Reputation: 3832
What would be the best way to implement the following behaviour: I have an interface represented by a function ans = my_interface(args)
, I have several implementations of this function and I want to give the user permission to select one of the implementations by setting a parameter.
The obvious solution would be to make each implementation a function with identical interfaces and in my_interface
process the parameter and depending on its value call one of them. If I want to extend, I need to add a new function with a new implementation of the engine and change my_interface
to process a new engine's name. And I have to be aware of the proper interface here. I don't think it is the smartest way.

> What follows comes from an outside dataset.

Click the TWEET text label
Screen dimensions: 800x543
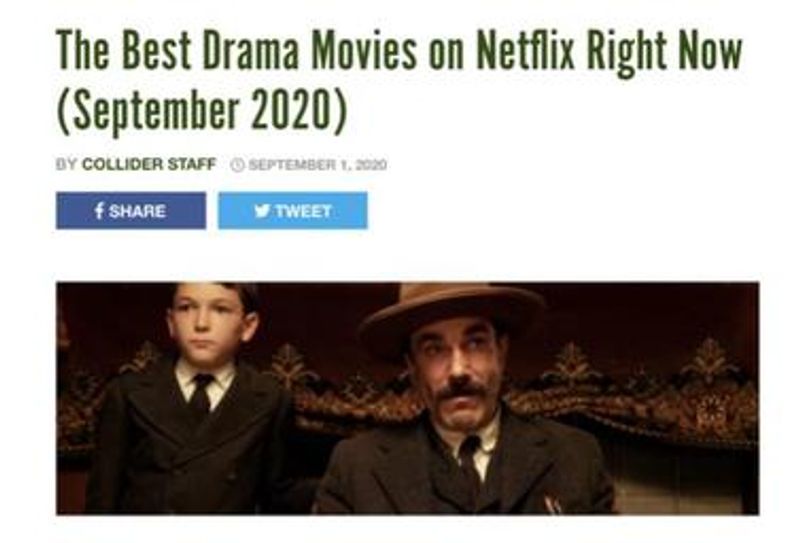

I would also apreciate a link on the book or discussion of this matter. I have found a similar functionality in Keras for example, where it can use either Tensorflow or PyTorch backends. Does anyone know how it is implemented?
Upvotes: 1
Views: 439
Reputation: 120469
If you don't want to use classes and design patterns, you can try something like that:
def _my_interface_engine_A():
print("engine A")
return 0
def _my_interface_engine_B():
print("engine B")
return 1
def _my_interface_engine_C():
print("engine C")
return 2
def my_interface(*args, **kwargs):
engine = kwargs.pop("engine", "A") # A is the default engine
return globals()[f"_my_interface_engine_{engine}"](*args, **kwargs)
>>> print(my_interface())
engine A
0
>>> print(my_interface(engine="B"))
engine B
1
If you add another interface, you just need to name your function _my_interface_engine_X
and let my_interface
function untouched.
my_interface
acts as a proxy to your other interfaces.
Upvotes: 1